Delineating the causal role of the gut microbiota in experimental colitis

The gut microbiota is altered (dysbiosis) in patients with inflammatory bowel disease (IBD), although it is not currently understood whether this is causal of, or consequential to, disease development. Delineating the nature of these associations is imperative to inform microbiota-based IBD therapeutics. One such avenue is targeting of Enterobacteriaceae expansion, a dysbiotic signature common to murine and human colitis, through tungstate-mediated inhibition of Enterobacteriaceae growth. Although Enterobacteriaceae expansion is common to multiple animal models, tungstate inhibition of Enterobacteriaceae and amelioration of pathology has been predominantly shown in dextran sodium sulfate (DSS) colitis. Thus, in this thesis we aimed to replicate and expand on the therapeutic potential of tungstate in animal models, namely DSS, Helicobacter hepaticus + anti-interleukin-10 receptor (aIL-10R) and Citrobacter rodentium colitis. We found limited effects of tungstate on DSS-induced Enterobacteriaceae expansion and no effects on pathology development across all models. Thus, the ability of tungstate to ameliorate disease appears context-dependent. Although tungstate targets a feature of dysbiosis, it does not inform on the bacteria-bacteria and host-bacteria interactions which underpin disease pathogenesis.
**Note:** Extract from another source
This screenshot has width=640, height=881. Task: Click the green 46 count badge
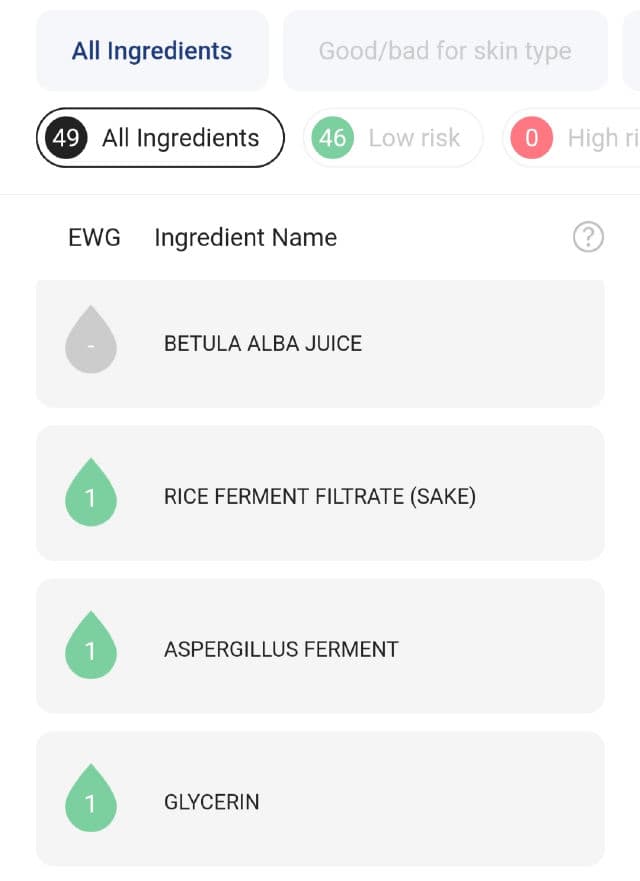(332, 138)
The H. hepaticus + aIL-10R model is poised to explore such interactions, as disease is dependent on the presence of other commensals, including the gnotobiotic 12-member Oligo-Mouse-Microbiota (OMM12). In this thesis, we characterise dysbiosis and intestinal metabolite alterations in the H. hepaticus + aIL-10R OMM12 model and show that E. clostridioformis YL32 is a key colitogenic member in this context. This is likely due to interactions between E. clostridioformis YL32 and H. hepaticus, as H. hepaticus upregulates putative virulence gene expression in E. clostridioformis YL32 mice, in-turn associated with changes in host inflammatory gene expression. Importantly, these interactions are therapeutically targetable as selective depletion of E. clostridioformis YL32 reverts established colitis. This work serves as proof of concept that microbiota inter-bacterial and host-bacterial interactions serve as novel therapeutic strategies for IBD.